Age was similar across groups, with the most positive quintile being slightly younger. Gender distribution varied slightly yet in a non-significant manner, with a higher proportion of females in the positive quintile.
Participants in the most negative quintile (eGFRcys much lower than eGFRcr) had worse measured GFR (mGFR = 40.3), higher inflammation (serum CRP), higher proteinuria, and more comorbidities (diabetes, hypertension, heart failure, and cardiovascular disease). They also had higher B2M and β-trace protein levels (meaning impaired filtration of medium-sized molecules).The most negative group had slightly higher fat-free mass, although the effect size was small.

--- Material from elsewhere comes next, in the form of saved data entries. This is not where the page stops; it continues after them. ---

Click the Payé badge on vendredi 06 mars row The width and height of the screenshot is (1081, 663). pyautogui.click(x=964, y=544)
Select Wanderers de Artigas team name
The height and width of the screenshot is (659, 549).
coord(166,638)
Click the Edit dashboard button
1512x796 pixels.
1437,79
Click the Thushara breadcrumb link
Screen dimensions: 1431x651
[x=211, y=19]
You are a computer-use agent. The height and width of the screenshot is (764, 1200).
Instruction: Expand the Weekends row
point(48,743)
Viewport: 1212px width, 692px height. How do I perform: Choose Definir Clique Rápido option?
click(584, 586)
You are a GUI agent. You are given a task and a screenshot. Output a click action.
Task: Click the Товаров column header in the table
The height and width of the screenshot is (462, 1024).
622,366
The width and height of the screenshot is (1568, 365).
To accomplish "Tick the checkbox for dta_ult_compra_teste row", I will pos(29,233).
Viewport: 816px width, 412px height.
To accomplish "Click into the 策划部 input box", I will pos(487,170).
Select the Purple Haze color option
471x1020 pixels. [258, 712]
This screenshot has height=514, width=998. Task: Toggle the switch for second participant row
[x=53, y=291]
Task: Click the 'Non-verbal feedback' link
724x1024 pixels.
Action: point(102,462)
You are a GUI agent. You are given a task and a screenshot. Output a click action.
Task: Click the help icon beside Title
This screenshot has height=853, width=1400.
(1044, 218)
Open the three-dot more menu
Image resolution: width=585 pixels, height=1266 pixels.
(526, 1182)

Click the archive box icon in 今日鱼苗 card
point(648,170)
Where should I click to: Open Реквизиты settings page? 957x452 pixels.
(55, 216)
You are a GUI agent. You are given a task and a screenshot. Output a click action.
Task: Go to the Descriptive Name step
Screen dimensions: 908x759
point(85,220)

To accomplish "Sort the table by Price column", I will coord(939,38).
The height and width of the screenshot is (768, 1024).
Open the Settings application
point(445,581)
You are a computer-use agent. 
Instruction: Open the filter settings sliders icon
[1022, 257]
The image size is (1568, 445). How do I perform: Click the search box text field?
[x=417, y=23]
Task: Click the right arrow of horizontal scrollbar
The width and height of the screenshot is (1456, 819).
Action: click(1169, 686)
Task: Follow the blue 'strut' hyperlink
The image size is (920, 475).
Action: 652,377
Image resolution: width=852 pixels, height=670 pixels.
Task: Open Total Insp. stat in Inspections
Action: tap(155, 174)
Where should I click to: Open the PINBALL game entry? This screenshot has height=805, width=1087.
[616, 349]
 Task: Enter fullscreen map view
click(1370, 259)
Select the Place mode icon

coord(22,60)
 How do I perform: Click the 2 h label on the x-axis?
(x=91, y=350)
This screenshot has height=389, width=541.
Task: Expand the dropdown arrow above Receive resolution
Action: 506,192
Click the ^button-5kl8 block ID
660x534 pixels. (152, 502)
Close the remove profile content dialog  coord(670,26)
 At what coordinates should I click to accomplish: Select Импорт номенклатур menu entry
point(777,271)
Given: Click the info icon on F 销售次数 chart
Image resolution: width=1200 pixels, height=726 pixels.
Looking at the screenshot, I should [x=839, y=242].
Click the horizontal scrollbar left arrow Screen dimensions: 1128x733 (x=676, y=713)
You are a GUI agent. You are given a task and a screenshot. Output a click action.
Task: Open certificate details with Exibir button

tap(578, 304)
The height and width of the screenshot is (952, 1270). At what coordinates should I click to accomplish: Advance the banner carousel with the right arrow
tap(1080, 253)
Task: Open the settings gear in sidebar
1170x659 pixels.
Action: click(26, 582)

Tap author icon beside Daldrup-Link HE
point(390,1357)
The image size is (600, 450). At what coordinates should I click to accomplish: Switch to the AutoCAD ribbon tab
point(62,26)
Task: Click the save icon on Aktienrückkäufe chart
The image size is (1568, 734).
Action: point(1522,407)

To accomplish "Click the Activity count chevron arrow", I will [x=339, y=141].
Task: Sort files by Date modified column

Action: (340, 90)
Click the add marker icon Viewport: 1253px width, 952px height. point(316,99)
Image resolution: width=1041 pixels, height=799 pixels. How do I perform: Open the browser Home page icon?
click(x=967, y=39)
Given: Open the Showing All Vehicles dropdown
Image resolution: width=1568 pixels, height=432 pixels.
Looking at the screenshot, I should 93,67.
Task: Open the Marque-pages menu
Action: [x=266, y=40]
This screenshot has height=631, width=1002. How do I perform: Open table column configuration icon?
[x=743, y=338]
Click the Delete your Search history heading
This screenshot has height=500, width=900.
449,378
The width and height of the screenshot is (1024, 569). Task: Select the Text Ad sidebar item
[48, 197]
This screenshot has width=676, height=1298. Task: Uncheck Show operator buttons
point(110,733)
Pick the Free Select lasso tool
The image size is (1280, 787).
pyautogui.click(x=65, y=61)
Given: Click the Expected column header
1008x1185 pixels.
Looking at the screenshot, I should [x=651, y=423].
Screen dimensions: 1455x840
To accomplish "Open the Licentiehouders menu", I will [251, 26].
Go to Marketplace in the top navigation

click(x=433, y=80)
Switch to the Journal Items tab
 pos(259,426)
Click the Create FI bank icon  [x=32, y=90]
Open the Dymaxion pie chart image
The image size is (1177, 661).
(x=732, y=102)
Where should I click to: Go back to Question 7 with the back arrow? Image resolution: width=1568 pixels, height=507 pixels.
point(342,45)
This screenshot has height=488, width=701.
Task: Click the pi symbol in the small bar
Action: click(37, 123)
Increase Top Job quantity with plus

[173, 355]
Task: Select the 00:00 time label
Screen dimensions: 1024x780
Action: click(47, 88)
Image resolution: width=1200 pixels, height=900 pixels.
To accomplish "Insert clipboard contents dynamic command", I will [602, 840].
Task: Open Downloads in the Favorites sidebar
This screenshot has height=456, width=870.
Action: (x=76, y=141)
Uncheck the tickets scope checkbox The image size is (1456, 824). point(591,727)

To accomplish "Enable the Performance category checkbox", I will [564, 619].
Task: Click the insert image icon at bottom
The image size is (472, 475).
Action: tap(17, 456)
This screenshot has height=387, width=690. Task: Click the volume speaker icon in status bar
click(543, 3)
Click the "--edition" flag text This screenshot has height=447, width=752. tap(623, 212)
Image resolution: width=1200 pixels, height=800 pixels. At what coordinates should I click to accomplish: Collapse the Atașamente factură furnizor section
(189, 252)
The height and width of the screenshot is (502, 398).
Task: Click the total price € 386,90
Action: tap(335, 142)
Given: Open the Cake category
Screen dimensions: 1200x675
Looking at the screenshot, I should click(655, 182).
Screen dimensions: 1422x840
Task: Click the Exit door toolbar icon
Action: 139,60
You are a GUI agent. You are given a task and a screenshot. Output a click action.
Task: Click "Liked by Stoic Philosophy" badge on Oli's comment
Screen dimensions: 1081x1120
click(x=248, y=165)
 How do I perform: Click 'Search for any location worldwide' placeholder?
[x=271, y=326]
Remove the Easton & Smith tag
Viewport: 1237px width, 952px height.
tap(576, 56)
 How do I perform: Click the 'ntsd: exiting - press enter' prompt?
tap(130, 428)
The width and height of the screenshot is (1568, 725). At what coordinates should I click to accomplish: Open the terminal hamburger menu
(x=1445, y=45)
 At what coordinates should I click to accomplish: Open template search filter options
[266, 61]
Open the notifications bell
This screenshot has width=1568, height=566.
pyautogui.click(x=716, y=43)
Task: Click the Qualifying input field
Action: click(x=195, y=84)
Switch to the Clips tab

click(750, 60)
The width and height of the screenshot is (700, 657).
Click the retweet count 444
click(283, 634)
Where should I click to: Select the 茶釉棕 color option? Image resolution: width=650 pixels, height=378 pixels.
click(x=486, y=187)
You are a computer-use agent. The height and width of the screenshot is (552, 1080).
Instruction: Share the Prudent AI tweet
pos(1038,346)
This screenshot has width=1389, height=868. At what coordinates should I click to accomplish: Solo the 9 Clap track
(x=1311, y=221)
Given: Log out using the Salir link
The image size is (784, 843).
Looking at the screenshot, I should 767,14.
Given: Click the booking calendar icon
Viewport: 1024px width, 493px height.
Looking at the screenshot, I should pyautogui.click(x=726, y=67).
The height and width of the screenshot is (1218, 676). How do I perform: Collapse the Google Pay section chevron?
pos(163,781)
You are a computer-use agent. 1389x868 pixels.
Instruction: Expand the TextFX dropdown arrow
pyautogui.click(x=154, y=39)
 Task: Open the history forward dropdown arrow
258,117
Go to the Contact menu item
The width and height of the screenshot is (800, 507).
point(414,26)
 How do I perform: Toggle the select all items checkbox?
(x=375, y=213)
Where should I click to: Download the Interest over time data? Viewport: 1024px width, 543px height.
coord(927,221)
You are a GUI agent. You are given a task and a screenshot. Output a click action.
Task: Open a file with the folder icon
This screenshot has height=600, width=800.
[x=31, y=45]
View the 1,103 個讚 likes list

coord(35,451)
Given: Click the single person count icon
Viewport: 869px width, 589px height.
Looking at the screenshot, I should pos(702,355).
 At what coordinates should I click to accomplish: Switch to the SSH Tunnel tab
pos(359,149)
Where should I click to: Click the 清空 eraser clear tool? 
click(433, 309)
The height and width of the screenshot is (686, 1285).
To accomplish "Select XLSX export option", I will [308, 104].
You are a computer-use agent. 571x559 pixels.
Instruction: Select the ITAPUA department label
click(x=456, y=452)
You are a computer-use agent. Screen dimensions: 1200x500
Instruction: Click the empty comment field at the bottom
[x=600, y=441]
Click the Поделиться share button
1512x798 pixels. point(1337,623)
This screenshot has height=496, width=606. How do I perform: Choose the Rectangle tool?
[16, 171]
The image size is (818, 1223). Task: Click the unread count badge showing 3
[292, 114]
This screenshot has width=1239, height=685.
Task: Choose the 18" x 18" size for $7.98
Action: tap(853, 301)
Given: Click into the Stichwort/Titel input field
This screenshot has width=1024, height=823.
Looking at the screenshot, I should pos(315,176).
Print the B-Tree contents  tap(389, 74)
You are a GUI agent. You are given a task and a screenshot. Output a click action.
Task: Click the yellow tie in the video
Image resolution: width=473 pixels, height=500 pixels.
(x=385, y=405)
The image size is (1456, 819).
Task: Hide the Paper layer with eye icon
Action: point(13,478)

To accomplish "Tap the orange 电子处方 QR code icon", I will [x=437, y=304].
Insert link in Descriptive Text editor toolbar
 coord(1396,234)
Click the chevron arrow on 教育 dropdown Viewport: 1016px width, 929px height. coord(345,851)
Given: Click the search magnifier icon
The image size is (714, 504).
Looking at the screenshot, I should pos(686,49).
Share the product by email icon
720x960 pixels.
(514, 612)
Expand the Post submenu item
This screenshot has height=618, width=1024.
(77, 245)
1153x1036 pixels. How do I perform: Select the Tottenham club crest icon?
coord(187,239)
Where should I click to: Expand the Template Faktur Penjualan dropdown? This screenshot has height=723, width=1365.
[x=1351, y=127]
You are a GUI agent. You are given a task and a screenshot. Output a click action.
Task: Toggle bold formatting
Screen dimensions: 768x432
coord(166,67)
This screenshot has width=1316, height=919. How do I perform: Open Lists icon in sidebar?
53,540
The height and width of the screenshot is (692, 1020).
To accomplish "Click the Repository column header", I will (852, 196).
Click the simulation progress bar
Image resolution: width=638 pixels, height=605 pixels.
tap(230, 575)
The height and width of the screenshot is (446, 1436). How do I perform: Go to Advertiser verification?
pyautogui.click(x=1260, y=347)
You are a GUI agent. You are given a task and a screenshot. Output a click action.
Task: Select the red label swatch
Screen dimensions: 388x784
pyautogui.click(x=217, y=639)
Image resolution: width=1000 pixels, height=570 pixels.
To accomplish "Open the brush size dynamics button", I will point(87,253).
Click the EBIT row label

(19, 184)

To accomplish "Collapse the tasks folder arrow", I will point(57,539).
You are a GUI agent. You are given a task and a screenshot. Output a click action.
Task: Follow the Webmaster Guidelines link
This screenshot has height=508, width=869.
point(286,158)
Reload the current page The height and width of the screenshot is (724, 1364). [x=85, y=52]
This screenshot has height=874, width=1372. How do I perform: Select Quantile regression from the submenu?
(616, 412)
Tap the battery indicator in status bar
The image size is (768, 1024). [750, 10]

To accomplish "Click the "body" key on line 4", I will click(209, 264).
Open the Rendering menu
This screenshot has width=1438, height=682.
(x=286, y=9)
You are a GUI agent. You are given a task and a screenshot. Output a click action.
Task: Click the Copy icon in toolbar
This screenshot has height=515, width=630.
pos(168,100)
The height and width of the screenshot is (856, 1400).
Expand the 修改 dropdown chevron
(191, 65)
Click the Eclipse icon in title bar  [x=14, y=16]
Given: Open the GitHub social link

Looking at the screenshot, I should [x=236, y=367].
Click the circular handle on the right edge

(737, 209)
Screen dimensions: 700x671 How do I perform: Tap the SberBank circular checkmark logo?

Participants in the most positive quintile (where eGFRcys exceeded eGFRcr) were younger, had higher muscle mass (reflected in higher urine creatinine), and less inflammation.
Table 1 from McCoy et al, AJKD, 2025
eGFRdiff and Clinical outcomes (Prospective analysis):
As expected, a more positive eGFRdiff was associated with lower risk of death and heart failure (aHR, 0.80 per 10 mL/ min/1.73 m2 greater eGFRdiff [95% CI, 0.74-0.88], and aHR, 0.83 [95% CI 0.73-0.94], respectively). Even when adjusted for covariates or other determinants of eGFRdiff (fat-free mass, urine creatinine, β2-microglobulin, β-trace protein), the association remained strong.
Table 2 from McCoy et al, AJKD, 2025
eGFR and muscle mass proxies (cross-sectional)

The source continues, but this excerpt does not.